-- EXERCISE DESCRIPTION --
Word for word, print all of the lines below.

Records from a data source
**********

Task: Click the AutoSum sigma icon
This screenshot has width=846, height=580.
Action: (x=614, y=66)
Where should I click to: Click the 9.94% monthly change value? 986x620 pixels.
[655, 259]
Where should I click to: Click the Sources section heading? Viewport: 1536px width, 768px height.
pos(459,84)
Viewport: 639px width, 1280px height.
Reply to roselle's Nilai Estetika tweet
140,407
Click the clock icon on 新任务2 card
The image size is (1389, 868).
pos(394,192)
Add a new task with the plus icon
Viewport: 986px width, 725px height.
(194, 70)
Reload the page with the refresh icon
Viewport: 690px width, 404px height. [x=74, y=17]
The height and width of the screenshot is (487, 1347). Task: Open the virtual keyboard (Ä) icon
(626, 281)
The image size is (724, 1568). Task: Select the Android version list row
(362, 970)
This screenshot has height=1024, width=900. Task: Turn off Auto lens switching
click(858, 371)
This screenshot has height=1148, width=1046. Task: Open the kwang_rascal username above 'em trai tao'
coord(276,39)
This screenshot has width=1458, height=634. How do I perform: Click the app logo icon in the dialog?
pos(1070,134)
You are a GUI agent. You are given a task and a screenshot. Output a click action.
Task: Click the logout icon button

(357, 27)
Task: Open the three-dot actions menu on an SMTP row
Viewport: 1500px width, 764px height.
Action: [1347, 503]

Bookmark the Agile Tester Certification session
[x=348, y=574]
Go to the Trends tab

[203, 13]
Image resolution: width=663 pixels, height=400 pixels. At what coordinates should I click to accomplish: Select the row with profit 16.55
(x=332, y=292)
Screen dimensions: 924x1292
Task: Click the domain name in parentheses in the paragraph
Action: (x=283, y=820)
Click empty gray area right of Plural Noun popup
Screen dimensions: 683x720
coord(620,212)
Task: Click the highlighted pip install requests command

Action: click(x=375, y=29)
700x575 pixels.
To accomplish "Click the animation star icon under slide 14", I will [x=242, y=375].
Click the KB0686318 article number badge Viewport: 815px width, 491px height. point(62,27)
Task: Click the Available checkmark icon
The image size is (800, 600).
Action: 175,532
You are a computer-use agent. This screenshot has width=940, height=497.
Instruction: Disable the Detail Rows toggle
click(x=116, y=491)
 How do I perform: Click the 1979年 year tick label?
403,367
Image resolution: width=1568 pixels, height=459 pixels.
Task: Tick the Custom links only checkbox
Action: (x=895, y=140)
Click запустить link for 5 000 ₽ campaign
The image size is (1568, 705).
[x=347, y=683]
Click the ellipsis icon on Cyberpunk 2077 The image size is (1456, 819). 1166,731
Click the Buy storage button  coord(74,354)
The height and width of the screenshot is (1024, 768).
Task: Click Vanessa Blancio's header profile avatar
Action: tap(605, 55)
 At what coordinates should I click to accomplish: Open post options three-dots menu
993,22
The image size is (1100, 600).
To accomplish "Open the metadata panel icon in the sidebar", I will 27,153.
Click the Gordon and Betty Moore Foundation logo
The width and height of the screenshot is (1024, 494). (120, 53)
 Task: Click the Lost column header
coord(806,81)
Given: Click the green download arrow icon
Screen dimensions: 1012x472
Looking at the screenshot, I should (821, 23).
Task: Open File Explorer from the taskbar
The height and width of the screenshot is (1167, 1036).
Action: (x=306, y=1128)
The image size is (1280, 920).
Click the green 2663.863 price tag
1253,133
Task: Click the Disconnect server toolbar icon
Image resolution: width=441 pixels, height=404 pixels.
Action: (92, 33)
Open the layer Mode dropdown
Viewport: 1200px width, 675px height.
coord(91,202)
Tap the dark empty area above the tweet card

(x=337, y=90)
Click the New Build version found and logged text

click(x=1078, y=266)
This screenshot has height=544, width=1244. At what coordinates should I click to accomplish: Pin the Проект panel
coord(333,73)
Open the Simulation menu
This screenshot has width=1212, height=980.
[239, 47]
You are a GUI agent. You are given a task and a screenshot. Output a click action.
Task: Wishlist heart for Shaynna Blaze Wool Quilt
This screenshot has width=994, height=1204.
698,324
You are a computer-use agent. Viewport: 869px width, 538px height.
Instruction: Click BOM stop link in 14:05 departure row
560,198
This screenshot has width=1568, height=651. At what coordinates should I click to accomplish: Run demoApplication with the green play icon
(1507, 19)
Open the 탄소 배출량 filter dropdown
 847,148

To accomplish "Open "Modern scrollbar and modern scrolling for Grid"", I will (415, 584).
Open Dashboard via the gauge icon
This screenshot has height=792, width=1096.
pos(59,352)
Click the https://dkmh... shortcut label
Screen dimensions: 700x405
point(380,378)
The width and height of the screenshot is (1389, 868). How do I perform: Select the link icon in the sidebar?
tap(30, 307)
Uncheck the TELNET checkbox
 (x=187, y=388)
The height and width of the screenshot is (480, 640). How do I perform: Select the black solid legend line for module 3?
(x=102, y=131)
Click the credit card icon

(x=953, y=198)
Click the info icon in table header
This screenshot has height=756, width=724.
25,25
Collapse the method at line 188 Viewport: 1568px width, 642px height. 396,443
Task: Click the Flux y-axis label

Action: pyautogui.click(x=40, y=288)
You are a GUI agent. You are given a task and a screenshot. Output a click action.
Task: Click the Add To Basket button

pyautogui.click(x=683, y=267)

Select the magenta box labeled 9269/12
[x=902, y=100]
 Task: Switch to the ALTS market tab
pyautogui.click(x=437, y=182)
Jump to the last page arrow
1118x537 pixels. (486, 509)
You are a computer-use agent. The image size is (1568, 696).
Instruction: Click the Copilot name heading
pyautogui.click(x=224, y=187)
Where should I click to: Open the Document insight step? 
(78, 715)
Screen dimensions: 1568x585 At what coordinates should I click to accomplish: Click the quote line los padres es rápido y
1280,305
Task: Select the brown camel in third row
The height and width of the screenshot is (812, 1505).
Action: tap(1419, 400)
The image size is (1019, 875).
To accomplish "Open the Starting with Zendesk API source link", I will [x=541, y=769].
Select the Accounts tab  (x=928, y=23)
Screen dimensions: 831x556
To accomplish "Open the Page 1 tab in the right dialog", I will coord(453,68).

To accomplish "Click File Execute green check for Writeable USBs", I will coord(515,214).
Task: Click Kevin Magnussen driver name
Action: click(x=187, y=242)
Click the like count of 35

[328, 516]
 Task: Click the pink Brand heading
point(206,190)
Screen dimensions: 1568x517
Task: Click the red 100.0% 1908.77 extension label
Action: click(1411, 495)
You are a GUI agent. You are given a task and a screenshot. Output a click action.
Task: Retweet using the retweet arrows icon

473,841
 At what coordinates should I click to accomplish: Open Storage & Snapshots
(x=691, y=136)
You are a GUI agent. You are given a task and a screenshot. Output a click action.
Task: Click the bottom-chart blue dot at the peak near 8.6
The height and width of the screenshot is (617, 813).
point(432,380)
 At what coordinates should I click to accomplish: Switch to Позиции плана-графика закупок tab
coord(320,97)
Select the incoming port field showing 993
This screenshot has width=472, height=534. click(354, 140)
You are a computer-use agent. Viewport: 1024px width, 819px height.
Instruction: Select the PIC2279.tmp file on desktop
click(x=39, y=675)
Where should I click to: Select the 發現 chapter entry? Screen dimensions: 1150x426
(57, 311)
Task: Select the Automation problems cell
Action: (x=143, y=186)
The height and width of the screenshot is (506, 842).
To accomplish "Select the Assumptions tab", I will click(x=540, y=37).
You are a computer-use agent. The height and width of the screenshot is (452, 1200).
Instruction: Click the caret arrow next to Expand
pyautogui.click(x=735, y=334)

**********

-- ANSWER SPACE --
Task: Click the AutoSum sigma icon
This screenshot has width=846, height=580.
Action: (x=614, y=66)
Where should I click to: Click the 9.94% monthly change value? 986x620 pixels.
[655, 259]
Where should I click to: Click the Sources section heading? Viewport: 1536px width, 768px height.
pos(459,84)
Viewport: 639px width, 1280px height.
Reply to roselle's Nilai Estetika tweet
140,407
Click the clock icon on 新任务2 card
The image size is (1389, 868).
pos(394,192)
Add a new task with the plus icon
Viewport: 986px width, 725px height.
(194, 70)
Reload the page with the refresh icon
Viewport: 690px width, 404px height. [x=74, y=17]
The height and width of the screenshot is (487, 1347). Task: Open the virtual keyboard (Ä) icon
(626, 281)
The image size is (724, 1568). Task: Select the Android version list row
(362, 970)
This screenshot has height=1024, width=900. Task: Turn off Auto lens switching
click(858, 371)
This screenshot has height=1148, width=1046. Task: Open the kwang_rascal username above 'em trai tao'
coord(276,39)
This screenshot has width=1458, height=634. How do I perform: Click the app logo icon in the dialog?
pos(1070,134)
You are a GUI agent. You are given a task and a screenshot. Output a click action.
Task: Click the logout icon button

(357, 27)
Task: Open the three-dot actions menu on an SMTP row
Viewport: 1500px width, 764px height.
Action: [1347, 503]

Bookmark the Agile Tester Certification session
[x=348, y=574]
Go to the Trends tab

[203, 13]
Image resolution: width=663 pixels, height=400 pixels. At what coordinates should I click to accomplish: Select the row with profit 16.55
(x=332, y=292)
Screen dimensions: 924x1292
Task: Click the domain name in parentheses in the paragraph
Action: (x=283, y=820)
Click empty gray area right of Plural Noun popup
Screen dimensions: 683x720
coord(620,212)
Task: Click the highlighted pip install requests command

Action: click(x=375, y=29)
700x575 pixels.
To accomplish "Click the animation star icon under slide 14", I will [x=242, y=375].
Click the KB0686318 article number badge Viewport: 815px width, 491px height. point(62,27)
Task: Click the Available checkmark icon
The image size is (800, 600).
Action: 175,532
You are a computer-use agent. This screenshot has width=940, height=497.
Instruction: Disable the Detail Rows toggle
click(x=116, y=491)
 How do I perform: Click the 1979年 year tick label?
403,367
Image resolution: width=1568 pixels, height=459 pixels.
Task: Tick the Custom links only checkbox
Action: (x=895, y=140)
Click запустить link for 5 000 ₽ campaign
The image size is (1568, 705).
[x=347, y=683]
Click the ellipsis icon on Cyberpunk 2077 The image size is (1456, 819). 1166,731
Click the Buy storage button  coord(74,354)
The height and width of the screenshot is (1024, 768).
Task: Click Vanessa Blancio's header profile avatar
Action: tap(605, 55)
 At what coordinates should I click to accomplish: Open post options three-dots menu
993,22
The image size is (1100, 600).
To accomplish "Open the metadata panel icon in the sidebar", I will 27,153.
Click the Gordon and Betty Moore Foundation logo
The width and height of the screenshot is (1024, 494). (120, 53)
 Task: Click the Lost column header
coord(806,81)
Given: Click the green download arrow icon
Screen dimensions: 1012x472
Looking at the screenshot, I should (821, 23).
Task: Open File Explorer from the taskbar
The height and width of the screenshot is (1167, 1036).
Action: (x=306, y=1128)
The image size is (1280, 920).
Click the green 2663.863 price tag
1253,133
Task: Click the Disconnect server toolbar icon
Image resolution: width=441 pixels, height=404 pixels.
Action: (92, 33)
Open the layer Mode dropdown
Viewport: 1200px width, 675px height.
coord(91,202)
Tap the dark empty area above the tweet card

(x=337, y=90)
Click the New Build version found and logged text

click(x=1078, y=266)
This screenshot has height=544, width=1244. At what coordinates should I click to accomplish: Pin the Проект panel
coord(333,73)
Open the Simulation menu
This screenshot has width=1212, height=980.
[239, 47]
You are a GUI agent. You are given a task and a screenshot. Output a click action.
Task: Wishlist heart for Shaynna Blaze Wool Quilt
This screenshot has width=994, height=1204.
698,324
You are a computer-use agent. Viewport: 869px width, 538px height.
Instruction: Click BOM stop link in 14:05 departure row
560,198
This screenshot has width=1568, height=651. At what coordinates should I click to accomplish: Run demoApplication with the green play icon
(1507, 19)
Open the 탄소 배출량 filter dropdown
 847,148

To accomplish "Open "Modern scrollbar and modern scrolling for Grid"", I will (415, 584).
Open Dashboard via the gauge icon
This screenshot has height=792, width=1096.
pos(59,352)
Click the https://dkmh... shortcut label
Screen dimensions: 700x405
point(380,378)
The width and height of the screenshot is (1389, 868). How do I perform: Select the link icon in the sidebar?
tap(30, 307)
Uncheck the TELNET checkbox
 (x=187, y=388)
The height and width of the screenshot is (480, 640). How do I perform: Select the black solid legend line for module 3?
(x=102, y=131)
Click the credit card icon

(x=953, y=198)
Click the info icon in table header
This screenshot has height=756, width=724.
25,25
Collapse the method at line 188 Viewport: 1568px width, 642px height. 396,443
Task: Click the Flux y-axis label

Action: pyautogui.click(x=40, y=288)
You are a GUI agent. You are given a task and a screenshot. Output a click action.
Task: Click the Add To Basket button

pyautogui.click(x=683, y=267)

Select the magenta box labeled 9269/12
[x=902, y=100]
 Task: Switch to the ALTS market tab
pyautogui.click(x=437, y=182)
Jump to the last page arrow
1118x537 pixels. (486, 509)
You are a computer-use agent. The image size is (1568, 696).
Instruction: Click the Copilot name heading
pyautogui.click(x=224, y=187)
Where should I click to: Open the Document insight step? 
(78, 715)
Screen dimensions: 1568x585 At what coordinates should I click to accomplish: Click the quote line los padres es rápido y
1280,305
Task: Select the brown camel in third row
The height and width of the screenshot is (812, 1505).
Action: tap(1419, 400)
The image size is (1019, 875).
To accomplish "Open the Starting with Zendesk API source link", I will [x=541, y=769].
Select the Accounts tab  (x=928, y=23)
Screen dimensions: 831x556
To accomplish "Open the Page 1 tab in the right dialog", I will coord(453,68).

To accomplish "Click File Execute green check for Writeable USBs", I will coord(515,214).
Task: Click Kevin Magnussen driver name
Action: click(x=187, y=242)
Click the like count of 35

[328, 516]
 Task: Click the pink Brand heading
point(206,190)
Screen dimensions: 1568x517
Task: Click the red 100.0% 1908.77 extension label
Action: click(1411, 495)
You are a GUI agent. You are given a task and a screenshot. Output a click action.
Task: Retweet using the retweet arrows icon

473,841
 At what coordinates should I click to accomplish: Open Storage & Snapshots
(x=691, y=136)
You are a GUI agent. You are given a task and a screenshot. Output a click action.
Task: Click the bottom-chart blue dot at the peak near 8.6
The height and width of the screenshot is (617, 813).
point(432,380)
 At what coordinates should I click to accomplish: Switch to Позиции плана-графика закупок tab
coord(320,97)
Select the incoming port field showing 993
This screenshot has width=472, height=534. click(354, 140)
You are a computer-use agent. Viewport: 1024px width, 819px height.
Instruction: Select the PIC2279.tmp file on desktop
click(x=39, y=675)
Where should I click to: Select the 發現 chapter entry? Screen dimensions: 1150x426
(57, 311)
Task: Select the Automation problems cell
Action: (x=143, y=186)
The height and width of the screenshot is (506, 842).
To accomplish "Select the Assumptions tab", I will click(x=540, y=37).
You are a computer-use agent. The height and width of the screenshot is (452, 1200).
Instruction: Click the caret arrow next to Expand
pyautogui.click(x=735, y=334)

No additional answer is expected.